Lay out the items as a numbered list, starting with the line that contains "Describe the element at coordinates (404, 232)" and running through the last line of the items, both ends included. Leave out blank lines and include nothing outside that range.

* START *

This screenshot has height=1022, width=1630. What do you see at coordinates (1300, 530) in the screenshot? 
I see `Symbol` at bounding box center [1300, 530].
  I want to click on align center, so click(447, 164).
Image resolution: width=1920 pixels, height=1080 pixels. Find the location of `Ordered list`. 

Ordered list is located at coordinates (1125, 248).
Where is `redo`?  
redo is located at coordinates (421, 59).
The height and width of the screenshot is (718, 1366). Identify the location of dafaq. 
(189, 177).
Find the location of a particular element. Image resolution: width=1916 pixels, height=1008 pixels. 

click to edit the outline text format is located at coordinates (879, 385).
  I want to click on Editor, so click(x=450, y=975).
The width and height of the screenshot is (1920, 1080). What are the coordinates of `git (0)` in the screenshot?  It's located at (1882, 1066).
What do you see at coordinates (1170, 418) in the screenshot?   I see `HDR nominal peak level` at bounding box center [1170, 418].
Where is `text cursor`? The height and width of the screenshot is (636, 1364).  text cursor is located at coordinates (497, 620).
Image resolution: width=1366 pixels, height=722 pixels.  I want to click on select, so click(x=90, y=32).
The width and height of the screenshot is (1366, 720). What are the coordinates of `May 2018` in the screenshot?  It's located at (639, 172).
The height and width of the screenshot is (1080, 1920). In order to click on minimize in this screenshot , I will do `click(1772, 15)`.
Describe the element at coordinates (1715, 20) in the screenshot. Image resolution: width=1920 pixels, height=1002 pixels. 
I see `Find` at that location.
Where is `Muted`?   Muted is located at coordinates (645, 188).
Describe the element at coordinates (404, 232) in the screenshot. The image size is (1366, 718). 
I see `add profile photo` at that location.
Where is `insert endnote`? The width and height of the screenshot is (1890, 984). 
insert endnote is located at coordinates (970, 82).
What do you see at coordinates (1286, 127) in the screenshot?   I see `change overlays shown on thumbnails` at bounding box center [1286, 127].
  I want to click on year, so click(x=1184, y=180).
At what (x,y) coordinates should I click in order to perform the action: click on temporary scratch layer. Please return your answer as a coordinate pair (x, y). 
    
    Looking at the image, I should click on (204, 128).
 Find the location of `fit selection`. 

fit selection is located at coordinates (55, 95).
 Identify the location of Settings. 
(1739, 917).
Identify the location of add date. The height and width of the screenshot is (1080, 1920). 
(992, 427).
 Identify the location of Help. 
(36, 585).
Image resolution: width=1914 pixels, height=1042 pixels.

* END *

_Exercise response_.
1. Describe the element at coordinates (404, 232) in the screenshot. The image size is (1366, 718). 
2. I see `add profile photo` at that location.
3. Where is `insert endnote`? The width and height of the screenshot is (1890, 984). 
4. insert endnote is located at coordinates (970, 82).
5. What do you see at coordinates (1286, 127) in the screenshot?   I see `change overlays shown on thumbnails` at bounding box center [1286, 127].
6.   I want to click on year, so click(x=1184, y=180).
7. At what (x,y) coordinates should I click in order to perform the action: click on temporary scratch layer. Please return your answer as a coordinate pair (x, y). 
8.     Looking at the image, I should click on (204, 128).
9.  Find the location of `fit selection`. 
10. fit selection is located at coordinates (55, 95).
11.  Identify the location of Settings. 
12. (1739, 917).
13. Identify the location of add date. The height and width of the screenshot is (1080, 1920). 
14. (992, 427).
15.  Identify the location of Help. 
16. (36, 585).
17. Image resolution: width=1914 pixels, height=1042 pixels.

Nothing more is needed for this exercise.